Labour’s Emma Lewell-Buck earlier warned: “Repeated local lockdowns with no end in sight is killing our economy in South Shields.

“In the last lockdown we received £26 million of support. I’ve been advised the financial package offered to us this time, should we end up in Tier 3, will be just over £1 million.

“Can he confirm or deny this insulting amount?”

Mr Sunak replied: “I’m glad (Ms Lewell-Buck) recognises the economic damage that lockdowns do, which is why when we had this debate last week I did pose the question as to why (Labour) was suggesting a national lockdown with no end in sight, without commenting on the damage it’d do to people’s jobs and livelihoods.”

Chancellor Rishi Sunak
Chancellor Rishi Sunak responds in the Commons (PA)

Mr Sunak said a national funding formula provides a per capita amount to local authorities of up to £8 per head in the highest tier to support enforcement, compliance and track and trace.

Further support is also offered to businesses and workers, Mr Sunak said.

The Chancellor was later told his employment support schemes “have more holes than a Swiss cheese”.

Shadow Treasury minister Bridget Phillipson said: “In March the Chancellor was clear that if people couldn’t earn a living by going out to work it was the Government’s job to step in, whatever it takes.

“By July he was moving away from that belief and today he has moved so far that his employment support schemes have more holes than a Swiss cheese.

“Can he tell the House, was he wrong in March or is he wrong now?”

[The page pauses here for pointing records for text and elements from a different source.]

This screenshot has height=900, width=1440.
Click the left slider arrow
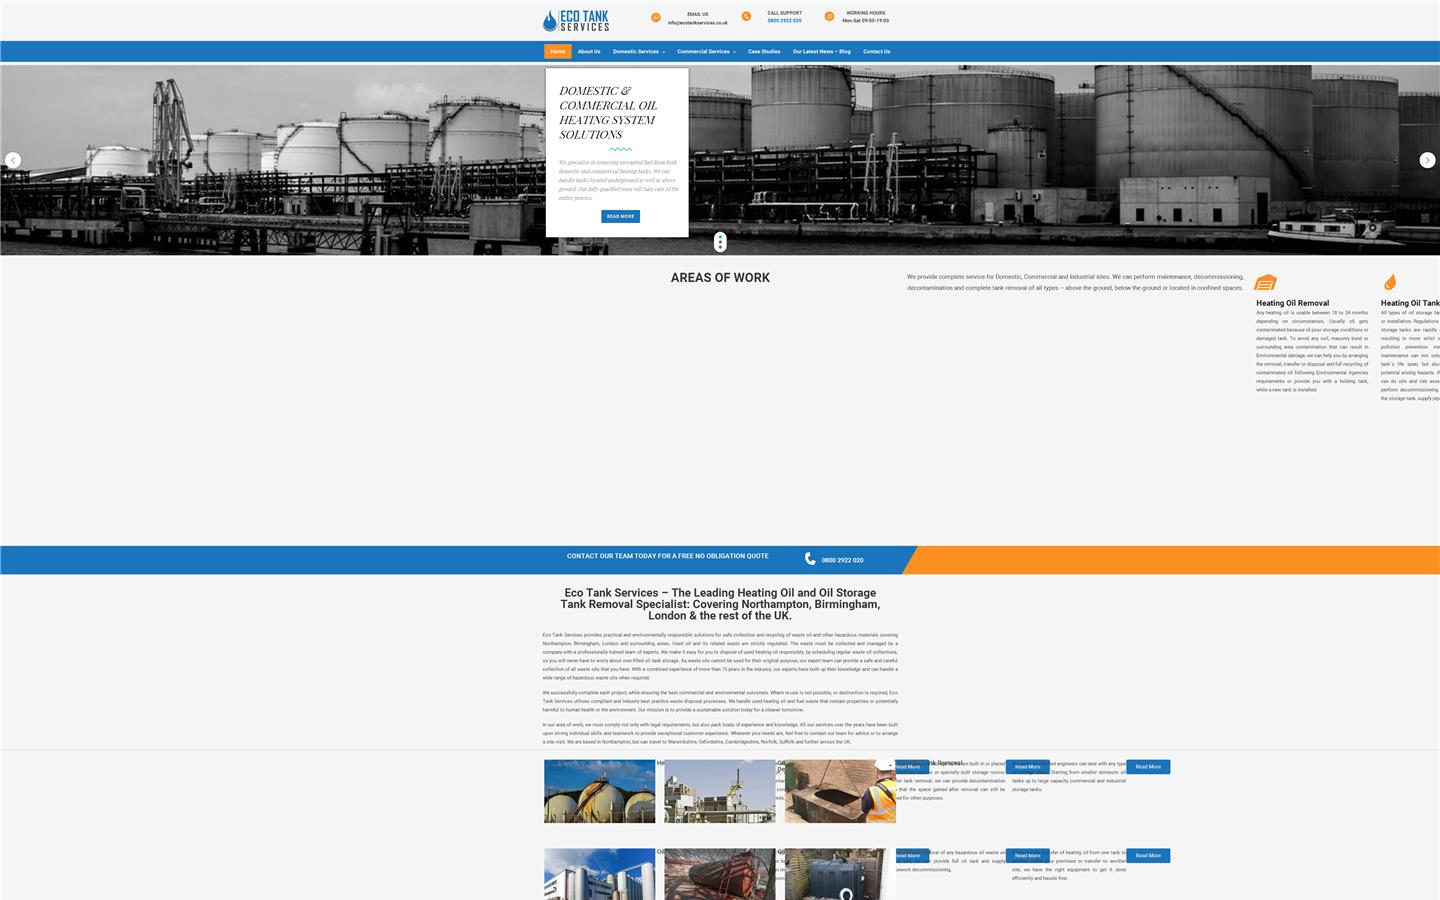(13, 160)
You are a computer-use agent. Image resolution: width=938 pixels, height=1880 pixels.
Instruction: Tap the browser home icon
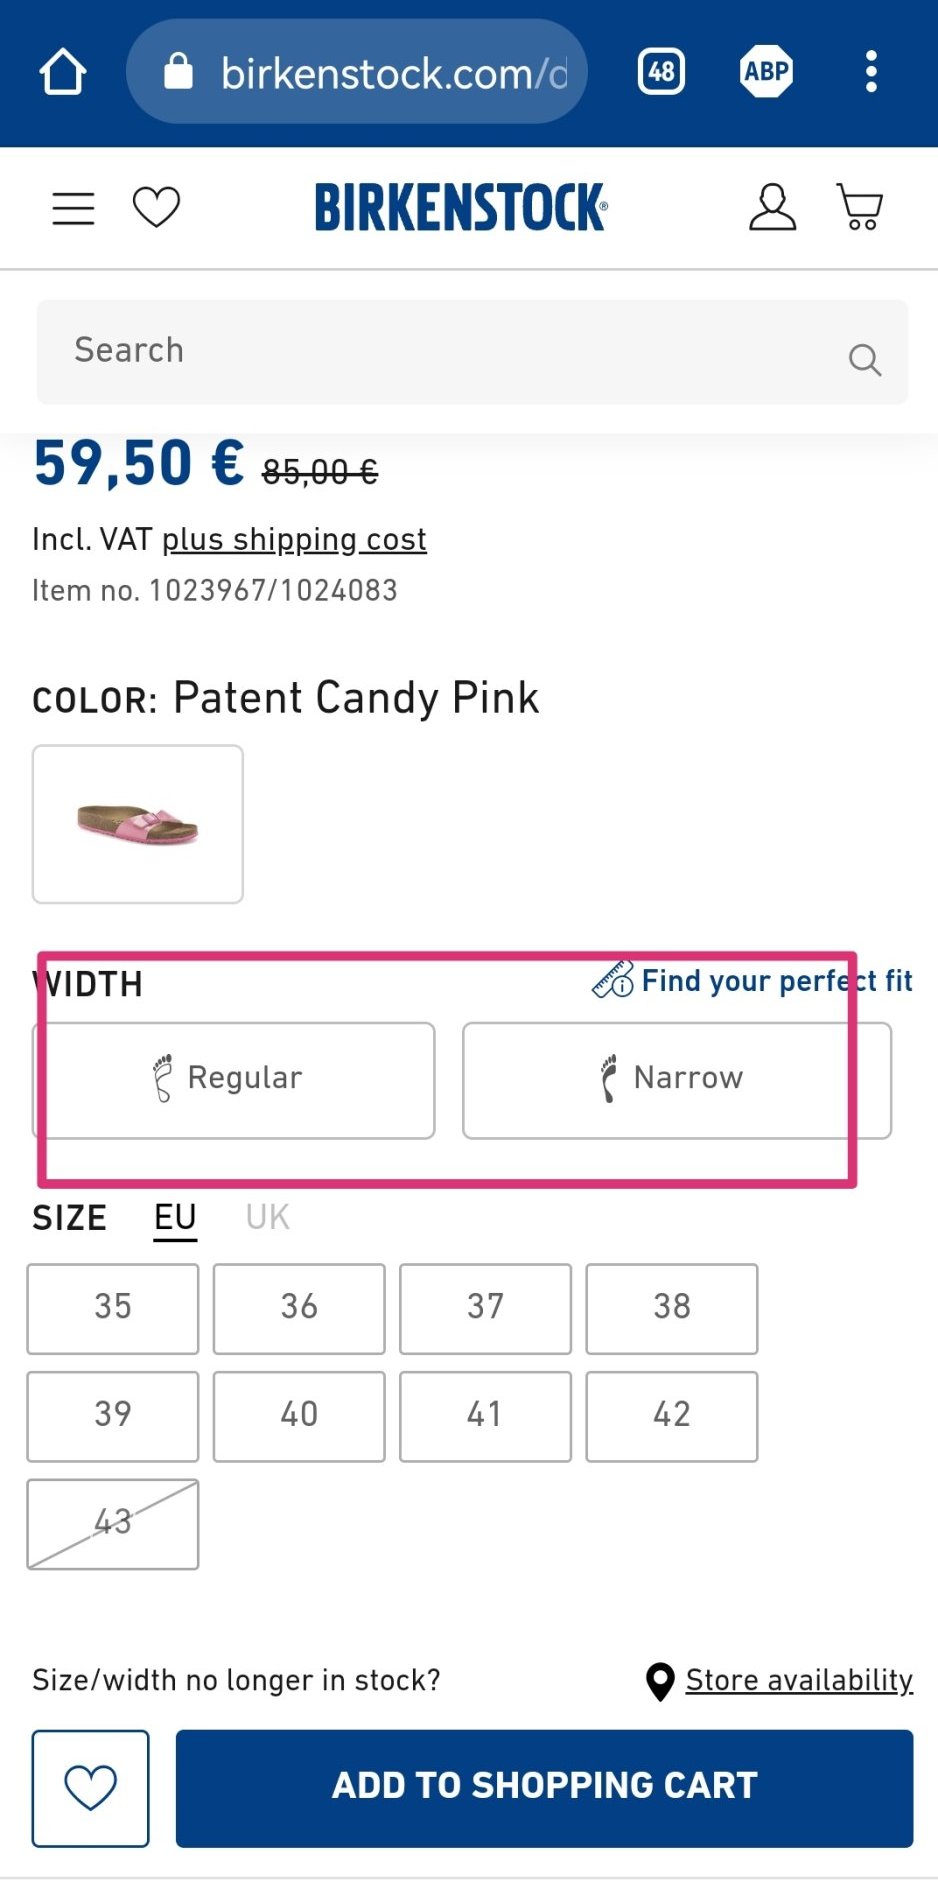click(63, 72)
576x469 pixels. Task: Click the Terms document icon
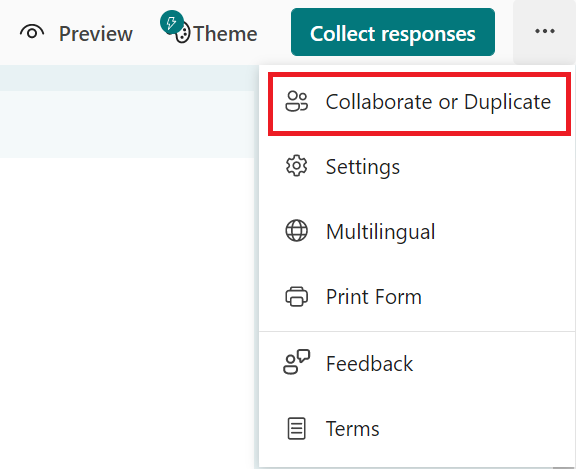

Mr Sunak replied: “I did say we would do what it takes and I think £200 billion later and almost nine million jobs protected is evidence that we have done and we will continue to do what it takes to protect this economy and people’s livelihoods.”

Labour MP Zarah Sultana (Coventry South) also pressed Mr Sunak on whether he could live on two-thirds of the minimum wage.

She said: “Is he happy to see 1.8 million jobs go? And could he live on two-thirds of the minimum wage? If not, he should extend the furlough scheme now for the industries that desperately need it.”

Zarah Sultana
Labour MP Zarah Sultana (PA)

Mr Sunak responded: “When we announced the jobs support scheme, it was in fact warmly welcomed by several business groups and indeed the trade union who I was happy to work with in designing the scheme.

“I’d say to (Ms Sultana) I take the issue of jobs very seriously, it remains my highest priority, and whilst I cannot protect every single job, we will throw absolutely everything that we can at protecting and saving and creating as many jobs as possible, which is why we have a comprehensive plan for jobs.”

Tory former minister Caroline Nokes urged Mr Sunak not to “balance the books” and to provide more support to businesses in Tier 1 which are still unable to open.